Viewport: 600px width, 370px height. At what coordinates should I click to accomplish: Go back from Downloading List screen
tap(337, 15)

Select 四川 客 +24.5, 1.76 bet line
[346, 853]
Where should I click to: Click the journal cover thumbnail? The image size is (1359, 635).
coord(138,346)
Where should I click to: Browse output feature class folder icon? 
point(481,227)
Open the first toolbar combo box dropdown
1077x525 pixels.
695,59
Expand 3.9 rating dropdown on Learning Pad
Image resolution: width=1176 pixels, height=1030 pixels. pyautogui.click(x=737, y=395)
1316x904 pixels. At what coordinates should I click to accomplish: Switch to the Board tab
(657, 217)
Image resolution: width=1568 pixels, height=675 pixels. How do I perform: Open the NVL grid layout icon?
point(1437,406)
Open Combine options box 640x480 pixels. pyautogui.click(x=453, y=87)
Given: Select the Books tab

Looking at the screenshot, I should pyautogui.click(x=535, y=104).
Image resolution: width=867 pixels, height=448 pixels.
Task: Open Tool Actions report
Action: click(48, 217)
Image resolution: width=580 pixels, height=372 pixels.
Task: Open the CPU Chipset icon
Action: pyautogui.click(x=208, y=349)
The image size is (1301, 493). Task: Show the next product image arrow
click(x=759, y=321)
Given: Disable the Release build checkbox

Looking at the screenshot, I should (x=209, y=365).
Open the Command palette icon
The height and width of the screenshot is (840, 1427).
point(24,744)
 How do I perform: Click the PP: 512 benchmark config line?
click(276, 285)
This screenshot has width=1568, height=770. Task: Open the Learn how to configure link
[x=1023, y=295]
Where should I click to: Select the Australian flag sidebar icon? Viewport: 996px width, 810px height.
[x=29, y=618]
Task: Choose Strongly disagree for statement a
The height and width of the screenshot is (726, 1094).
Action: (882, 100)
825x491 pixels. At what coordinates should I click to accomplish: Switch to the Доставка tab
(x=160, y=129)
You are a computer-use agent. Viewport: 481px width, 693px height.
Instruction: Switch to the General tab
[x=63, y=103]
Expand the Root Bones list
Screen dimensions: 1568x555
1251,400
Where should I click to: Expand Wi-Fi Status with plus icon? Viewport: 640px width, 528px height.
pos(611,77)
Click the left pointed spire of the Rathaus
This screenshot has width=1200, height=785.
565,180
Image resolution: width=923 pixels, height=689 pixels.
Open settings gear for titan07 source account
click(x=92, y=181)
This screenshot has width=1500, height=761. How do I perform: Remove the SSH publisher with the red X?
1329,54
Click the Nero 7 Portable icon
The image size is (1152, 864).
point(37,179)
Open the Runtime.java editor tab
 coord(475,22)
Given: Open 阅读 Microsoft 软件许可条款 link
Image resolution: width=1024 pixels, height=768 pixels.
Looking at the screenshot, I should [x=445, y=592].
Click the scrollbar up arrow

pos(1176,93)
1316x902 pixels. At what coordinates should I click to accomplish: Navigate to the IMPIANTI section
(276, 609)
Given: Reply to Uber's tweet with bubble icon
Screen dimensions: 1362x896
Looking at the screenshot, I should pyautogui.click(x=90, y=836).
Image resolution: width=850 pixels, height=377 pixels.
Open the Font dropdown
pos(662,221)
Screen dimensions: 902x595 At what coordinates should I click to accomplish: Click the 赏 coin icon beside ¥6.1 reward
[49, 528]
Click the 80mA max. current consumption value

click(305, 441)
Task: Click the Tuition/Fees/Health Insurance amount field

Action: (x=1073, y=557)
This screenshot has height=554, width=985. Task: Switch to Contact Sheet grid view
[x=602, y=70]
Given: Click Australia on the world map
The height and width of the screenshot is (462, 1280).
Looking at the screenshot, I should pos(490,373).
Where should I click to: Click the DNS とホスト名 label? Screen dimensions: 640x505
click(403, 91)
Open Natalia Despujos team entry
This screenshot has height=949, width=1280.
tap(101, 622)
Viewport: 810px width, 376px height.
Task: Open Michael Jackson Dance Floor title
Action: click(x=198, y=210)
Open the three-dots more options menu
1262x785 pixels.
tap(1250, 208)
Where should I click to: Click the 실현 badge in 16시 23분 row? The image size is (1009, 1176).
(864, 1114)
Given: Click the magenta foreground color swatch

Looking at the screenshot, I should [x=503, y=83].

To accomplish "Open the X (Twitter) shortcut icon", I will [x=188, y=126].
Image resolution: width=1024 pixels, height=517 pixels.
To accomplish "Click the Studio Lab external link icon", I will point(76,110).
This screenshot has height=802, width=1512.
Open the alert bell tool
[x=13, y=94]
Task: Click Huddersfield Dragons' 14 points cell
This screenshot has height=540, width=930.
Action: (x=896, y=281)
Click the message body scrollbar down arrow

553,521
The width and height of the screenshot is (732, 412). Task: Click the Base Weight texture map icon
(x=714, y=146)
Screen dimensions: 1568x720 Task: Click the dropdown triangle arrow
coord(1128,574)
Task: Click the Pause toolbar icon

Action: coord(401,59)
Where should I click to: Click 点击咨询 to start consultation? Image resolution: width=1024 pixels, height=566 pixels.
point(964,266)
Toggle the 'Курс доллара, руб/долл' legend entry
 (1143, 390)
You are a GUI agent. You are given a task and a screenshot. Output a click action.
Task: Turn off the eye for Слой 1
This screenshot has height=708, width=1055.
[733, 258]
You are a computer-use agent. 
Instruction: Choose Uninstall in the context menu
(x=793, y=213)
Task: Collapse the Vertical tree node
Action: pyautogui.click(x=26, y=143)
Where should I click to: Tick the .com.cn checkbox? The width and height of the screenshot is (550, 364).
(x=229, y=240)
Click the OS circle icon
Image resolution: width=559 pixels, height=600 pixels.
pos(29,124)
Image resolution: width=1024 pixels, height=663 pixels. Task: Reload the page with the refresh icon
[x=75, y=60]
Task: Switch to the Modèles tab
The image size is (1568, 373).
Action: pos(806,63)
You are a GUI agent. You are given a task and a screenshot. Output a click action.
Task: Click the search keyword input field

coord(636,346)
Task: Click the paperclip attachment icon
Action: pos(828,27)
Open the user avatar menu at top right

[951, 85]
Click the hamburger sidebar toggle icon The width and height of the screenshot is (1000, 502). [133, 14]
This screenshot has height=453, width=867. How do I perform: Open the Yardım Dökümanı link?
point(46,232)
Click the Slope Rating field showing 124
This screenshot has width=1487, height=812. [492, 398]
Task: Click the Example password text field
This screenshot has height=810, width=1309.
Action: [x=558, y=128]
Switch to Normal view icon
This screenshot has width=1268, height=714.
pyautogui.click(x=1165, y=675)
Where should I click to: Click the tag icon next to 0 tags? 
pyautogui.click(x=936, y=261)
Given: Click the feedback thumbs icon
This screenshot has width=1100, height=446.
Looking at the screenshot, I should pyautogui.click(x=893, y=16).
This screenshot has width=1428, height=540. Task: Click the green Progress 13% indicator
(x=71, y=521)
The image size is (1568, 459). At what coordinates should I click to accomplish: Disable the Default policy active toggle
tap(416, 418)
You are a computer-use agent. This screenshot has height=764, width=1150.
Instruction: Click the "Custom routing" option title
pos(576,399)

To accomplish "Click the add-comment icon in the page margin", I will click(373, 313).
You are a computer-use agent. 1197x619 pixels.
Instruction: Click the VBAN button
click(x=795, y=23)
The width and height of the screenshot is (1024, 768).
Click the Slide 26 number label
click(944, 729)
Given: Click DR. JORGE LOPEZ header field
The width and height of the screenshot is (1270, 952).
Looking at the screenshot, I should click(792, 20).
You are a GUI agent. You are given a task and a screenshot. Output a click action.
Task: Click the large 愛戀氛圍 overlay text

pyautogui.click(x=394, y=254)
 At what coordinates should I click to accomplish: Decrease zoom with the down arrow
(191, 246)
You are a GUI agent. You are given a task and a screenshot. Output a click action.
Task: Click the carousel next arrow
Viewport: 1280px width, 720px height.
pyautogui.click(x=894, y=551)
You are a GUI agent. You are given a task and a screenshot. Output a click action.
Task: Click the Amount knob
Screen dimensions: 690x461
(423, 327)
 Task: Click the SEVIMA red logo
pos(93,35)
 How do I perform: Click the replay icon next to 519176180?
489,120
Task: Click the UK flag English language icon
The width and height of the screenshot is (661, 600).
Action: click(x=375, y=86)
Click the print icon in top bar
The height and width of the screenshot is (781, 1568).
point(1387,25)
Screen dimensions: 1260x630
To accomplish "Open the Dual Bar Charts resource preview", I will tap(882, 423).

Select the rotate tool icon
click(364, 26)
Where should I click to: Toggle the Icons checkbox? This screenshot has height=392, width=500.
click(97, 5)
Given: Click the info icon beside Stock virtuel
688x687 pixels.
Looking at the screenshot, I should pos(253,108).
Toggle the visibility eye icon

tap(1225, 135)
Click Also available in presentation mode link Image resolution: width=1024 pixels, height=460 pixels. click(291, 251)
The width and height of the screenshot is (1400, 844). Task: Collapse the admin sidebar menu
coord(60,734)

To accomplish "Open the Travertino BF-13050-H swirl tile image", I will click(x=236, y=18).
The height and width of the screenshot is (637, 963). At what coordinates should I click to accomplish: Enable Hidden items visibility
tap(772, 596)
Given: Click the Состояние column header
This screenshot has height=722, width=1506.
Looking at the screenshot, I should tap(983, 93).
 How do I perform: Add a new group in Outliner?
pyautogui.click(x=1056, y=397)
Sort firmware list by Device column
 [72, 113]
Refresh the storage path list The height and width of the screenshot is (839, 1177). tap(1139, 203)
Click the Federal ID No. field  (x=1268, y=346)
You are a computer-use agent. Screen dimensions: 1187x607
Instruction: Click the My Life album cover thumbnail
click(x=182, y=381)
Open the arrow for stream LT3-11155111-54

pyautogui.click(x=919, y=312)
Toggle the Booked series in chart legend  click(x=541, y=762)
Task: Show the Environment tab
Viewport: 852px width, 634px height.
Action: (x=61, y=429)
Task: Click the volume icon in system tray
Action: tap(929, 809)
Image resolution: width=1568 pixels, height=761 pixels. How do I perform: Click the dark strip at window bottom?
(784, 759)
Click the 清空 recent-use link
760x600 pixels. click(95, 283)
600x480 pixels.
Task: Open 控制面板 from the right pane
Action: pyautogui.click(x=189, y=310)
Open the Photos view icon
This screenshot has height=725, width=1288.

____

● What the task asks:
Across the material above, how many lines have the word "header" in them? Answer with a bare number.

● Exercise result:
2